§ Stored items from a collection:

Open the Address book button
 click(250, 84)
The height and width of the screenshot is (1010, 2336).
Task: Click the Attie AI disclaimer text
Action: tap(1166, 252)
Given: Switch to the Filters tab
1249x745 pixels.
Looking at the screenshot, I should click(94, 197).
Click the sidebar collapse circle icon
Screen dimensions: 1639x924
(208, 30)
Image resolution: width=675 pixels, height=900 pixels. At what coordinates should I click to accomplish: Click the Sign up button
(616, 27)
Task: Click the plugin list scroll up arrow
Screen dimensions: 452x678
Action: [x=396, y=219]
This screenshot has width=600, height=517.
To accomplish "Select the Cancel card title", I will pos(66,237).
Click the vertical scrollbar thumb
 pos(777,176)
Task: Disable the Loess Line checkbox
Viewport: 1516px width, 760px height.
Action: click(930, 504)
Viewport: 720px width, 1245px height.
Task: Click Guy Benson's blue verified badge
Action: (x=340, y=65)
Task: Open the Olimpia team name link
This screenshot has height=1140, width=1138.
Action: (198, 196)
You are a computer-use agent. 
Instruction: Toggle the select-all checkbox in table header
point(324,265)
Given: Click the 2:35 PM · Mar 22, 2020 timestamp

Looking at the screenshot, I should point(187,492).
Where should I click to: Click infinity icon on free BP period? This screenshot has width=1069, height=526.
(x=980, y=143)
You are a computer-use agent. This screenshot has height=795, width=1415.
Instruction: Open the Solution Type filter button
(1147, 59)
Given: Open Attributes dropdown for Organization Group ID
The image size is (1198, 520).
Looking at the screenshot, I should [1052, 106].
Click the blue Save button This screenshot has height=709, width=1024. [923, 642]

§ What the task requires: Give again each line shown above, keeping every word as it is.

§ Solution:
Open the Address book button
 click(250, 84)
The height and width of the screenshot is (1010, 2336).
Task: Click the Attie AI disclaimer text
Action: tap(1166, 252)
Given: Switch to the Filters tab
1249x745 pixels.
Looking at the screenshot, I should click(94, 197).
Click the sidebar collapse circle icon
Screen dimensions: 1639x924
(208, 30)
Image resolution: width=675 pixels, height=900 pixels. At what coordinates should I click to accomplish: Click the Sign up button
(616, 27)
Task: Click the plugin list scroll up arrow
Screen dimensions: 452x678
Action: [x=396, y=219]
This screenshot has width=600, height=517.
To accomplish "Select the Cancel card title", I will pos(66,237).
Click the vertical scrollbar thumb
 pos(777,176)
Task: Disable the Loess Line checkbox
Viewport: 1516px width, 760px height.
Action: click(930, 504)
Viewport: 720px width, 1245px height.
Task: Click Guy Benson's blue verified badge
Action: (x=340, y=65)
Task: Open the Olimpia team name link
This screenshot has height=1140, width=1138.
Action: (198, 196)
You are a computer-use agent. 
Instruction: Toggle the select-all checkbox in table header
point(324,265)
Given: Click the 2:35 PM · Mar 22, 2020 timestamp

Looking at the screenshot, I should point(187,492).
Where should I click to: Click infinity icon on free BP period? This screenshot has width=1069, height=526.
(x=980, y=143)
You are a computer-use agent. This screenshot has height=795, width=1415.
Instruction: Open the Solution Type filter button
(1147, 59)
Given: Open Attributes dropdown for Organization Group ID
The image size is (1198, 520).
Looking at the screenshot, I should [1052, 106].
Click the blue Save button This screenshot has height=709, width=1024. [923, 642]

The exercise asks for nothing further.